Data.

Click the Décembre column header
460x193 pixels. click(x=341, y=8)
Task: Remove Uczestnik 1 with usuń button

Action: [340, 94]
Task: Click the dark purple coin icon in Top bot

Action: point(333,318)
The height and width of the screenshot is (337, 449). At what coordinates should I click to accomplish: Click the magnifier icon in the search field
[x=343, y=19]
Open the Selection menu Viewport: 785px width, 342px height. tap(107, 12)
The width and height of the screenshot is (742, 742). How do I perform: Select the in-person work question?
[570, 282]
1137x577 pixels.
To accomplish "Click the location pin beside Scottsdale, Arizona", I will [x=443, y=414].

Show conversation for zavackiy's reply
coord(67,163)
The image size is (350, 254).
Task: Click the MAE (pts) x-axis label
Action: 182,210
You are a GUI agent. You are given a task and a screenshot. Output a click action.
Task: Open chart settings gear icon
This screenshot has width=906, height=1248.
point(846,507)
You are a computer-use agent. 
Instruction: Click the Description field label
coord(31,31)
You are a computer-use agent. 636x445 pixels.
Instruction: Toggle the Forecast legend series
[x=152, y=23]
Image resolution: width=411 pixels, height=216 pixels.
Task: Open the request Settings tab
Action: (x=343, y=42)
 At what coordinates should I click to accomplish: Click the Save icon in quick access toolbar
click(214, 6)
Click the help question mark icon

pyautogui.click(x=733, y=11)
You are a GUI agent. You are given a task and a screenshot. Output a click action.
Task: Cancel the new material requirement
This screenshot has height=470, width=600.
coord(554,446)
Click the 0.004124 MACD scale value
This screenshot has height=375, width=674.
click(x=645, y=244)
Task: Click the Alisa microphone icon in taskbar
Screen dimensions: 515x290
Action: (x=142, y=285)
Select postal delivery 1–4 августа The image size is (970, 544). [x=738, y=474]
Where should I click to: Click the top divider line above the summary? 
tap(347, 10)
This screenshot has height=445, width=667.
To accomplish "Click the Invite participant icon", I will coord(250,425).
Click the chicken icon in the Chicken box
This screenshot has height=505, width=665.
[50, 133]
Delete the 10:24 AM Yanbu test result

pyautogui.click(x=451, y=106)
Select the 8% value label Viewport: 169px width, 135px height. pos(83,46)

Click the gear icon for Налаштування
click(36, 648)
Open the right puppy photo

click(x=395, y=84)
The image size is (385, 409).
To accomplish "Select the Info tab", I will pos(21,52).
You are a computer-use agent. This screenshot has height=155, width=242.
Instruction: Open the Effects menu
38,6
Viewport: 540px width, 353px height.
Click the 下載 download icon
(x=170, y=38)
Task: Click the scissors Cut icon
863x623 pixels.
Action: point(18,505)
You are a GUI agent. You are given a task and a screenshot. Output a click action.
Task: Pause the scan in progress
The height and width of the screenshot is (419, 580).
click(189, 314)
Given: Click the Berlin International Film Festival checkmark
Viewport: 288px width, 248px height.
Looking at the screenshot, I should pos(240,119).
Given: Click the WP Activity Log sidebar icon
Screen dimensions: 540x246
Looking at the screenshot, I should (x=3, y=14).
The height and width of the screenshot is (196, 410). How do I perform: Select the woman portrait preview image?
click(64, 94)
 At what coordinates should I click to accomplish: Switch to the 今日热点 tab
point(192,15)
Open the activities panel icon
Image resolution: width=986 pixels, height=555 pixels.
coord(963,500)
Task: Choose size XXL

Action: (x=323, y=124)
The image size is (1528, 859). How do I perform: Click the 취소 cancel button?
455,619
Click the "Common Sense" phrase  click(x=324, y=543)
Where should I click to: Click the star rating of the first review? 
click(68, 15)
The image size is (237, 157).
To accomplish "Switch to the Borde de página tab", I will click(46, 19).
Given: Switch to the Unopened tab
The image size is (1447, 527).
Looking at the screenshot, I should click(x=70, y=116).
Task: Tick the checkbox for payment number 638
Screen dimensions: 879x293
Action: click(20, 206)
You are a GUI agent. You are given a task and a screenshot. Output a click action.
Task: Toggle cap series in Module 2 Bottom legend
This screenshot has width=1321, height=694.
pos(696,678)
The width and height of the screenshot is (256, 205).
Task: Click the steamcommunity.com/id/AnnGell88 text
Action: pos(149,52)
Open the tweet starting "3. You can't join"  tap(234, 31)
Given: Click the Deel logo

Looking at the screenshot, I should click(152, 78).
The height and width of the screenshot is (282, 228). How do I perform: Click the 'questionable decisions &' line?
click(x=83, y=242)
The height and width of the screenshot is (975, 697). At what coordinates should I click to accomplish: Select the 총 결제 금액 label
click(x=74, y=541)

Directions for this task.
Write the entries out once more, exactly as they appear.

Reply.
Click the Décembre column header
460x193 pixels. click(x=341, y=8)
Task: Remove Uczestnik 1 with usuń button

Action: [340, 94]
Task: Click the dark purple coin icon in Top bot

Action: point(333,318)
The height and width of the screenshot is (337, 449). At what coordinates should I click to accomplish: Click the magnifier icon in the search field
[x=343, y=19]
Open the Selection menu Viewport: 785px width, 342px height. tap(107, 12)
The width and height of the screenshot is (742, 742). How do I perform: Select the in-person work question?
[570, 282]
1137x577 pixels.
To accomplish "Click the location pin beside Scottsdale, Arizona", I will [x=443, y=414].

Show conversation for zavackiy's reply
coord(67,163)
The image size is (350, 254).
Task: Click the MAE (pts) x-axis label
Action: 182,210
You are a GUI agent. You are given a task and a screenshot. Output a click action.
Task: Open chart settings gear icon
This screenshot has width=906, height=1248.
point(846,507)
You are a computer-use agent. 
Instruction: Click the Description field label
coord(31,31)
You are a computer-use agent. 636x445 pixels.
Instruction: Toggle the Forecast legend series
[x=152, y=23]
Image resolution: width=411 pixels, height=216 pixels.
Task: Open the request Settings tab
Action: (x=343, y=42)
 At what coordinates should I click to accomplish: Click the Save icon in quick access toolbar
click(214, 6)
Click the help question mark icon

pyautogui.click(x=733, y=11)
You are a GUI agent. You are given a task and a screenshot. Output a click action.
Task: Cancel the new material requirement
This screenshot has height=470, width=600.
coord(554,446)
Click the 0.004124 MACD scale value
This screenshot has height=375, width=674.
click(x=645, y=244)
Task: Click the Alisa microphone icon in taskbar
Screen dimensions: 515x290
Action: (x=142, y=285)
Select postal delivery 1–4 августа The image size is (970, 544). [x=738, y=474]
Where should I click to: Click the top divider line above the summary? 
tap(347, 10)
This screenshot has height=445, width=667.
To accomplish "Click the Invite participant icon", I will coord(250,425).
Click the chicken icon in the Chicken box
This screenshot has height=505, width=665.
[50, 133]
Delete the 10:24 AM Yanbu test result

pyautogui.click(x=451, y=106)
Select the 8% value label Viewport: 169px width, 135px height. pos(83,46)

Click the gear icon for Налаштування
click(36, 648)
Open the right puppy photo

click(x=395, y=84)
The image size is (385, 409).
To accomplish "Select the Info tab", I will pos(21,52).
You are a computer-use agent. This screenshot has height=155, width=242.
Instruction: Open the Effects menu
38,6
Viewport: 540px width, 353px height.
Click the 下載 download icon
(x=170, y=38)
Task: Click the scissors Cut icon
863x623 pixels.
Action: point(18,505)
You are a GUI agent. You are given a task and a screenshot. Output a click action.
Task: Pause the scan in progress
The height and width of the screenshot is (419, 580).
click(189, 314)
Given: Click the Berlin International Film Festival checkmark
Viewport: 288px width, 248px height.
Looking at the screenshot, I should pos(240,119).
Given: Click the WP Activity Log sidebar icon
Screen dimensions: 540x246
Looking at the screenshot, I should (x=3, y=14).
The height and width of the screenshot is (196, 410). How do I perform: Select the woman portrait preview image?
click(64, 94)
 At what coordinates should I click to accomplish: Switch to the 今日热点 tab
point(192,15)
Open the activities panel icon
Image resolution: width=986 pixels, height=555 pixels.
coord(963,500)
Task: Choose size XXL

Action: (x=323, y=124)
The image size is (1528, 859). How do I perform: Click the 취소 cancel button?
455,619
Click the "Common Sense" phrase  click(x=324, y=543)
Where should I click to: Click the star rating of the first review? 
click(68, 15)
The image size is (237, 157).
To accomplish "Switch to the Borde de página tab", I will click(46, 19).
Given: Switch to the Unopened tab
The image size is (1447, 527).
Looking at the screenshot, I should click(x=70, y=116).
Task: Tick the checkbox for payment number 638
Screen dimensions: 879x293
Action: click(20, 206)
You are a GUI agent. You are given a task and a screenshot. Output a click action.
Task: Toggle cap series in Module 2 Bottom legend
This screenshot has width=1321, height=694.
pos(696,678)
The width and height of the screenshot is (256, 205).
Task: Click the steamcommunity.com/id/AnnGell88 text
Action: pos(149,52)
Open the tweet starting "3. You can't join"  tap(234, 31)
Given: Click the Deel logo

Looking at the screenshot, I should click(152, 78).
The height and width of the screenshot is (282, 228). How do I perform: Click the 'questionable decisions &' line?
click(x=83, y=242)
The height and width of the screenshot is (975, 697). At what coordinates should I click to accomplish: Select the 총 결제 금액 label
click(x=74, y=541)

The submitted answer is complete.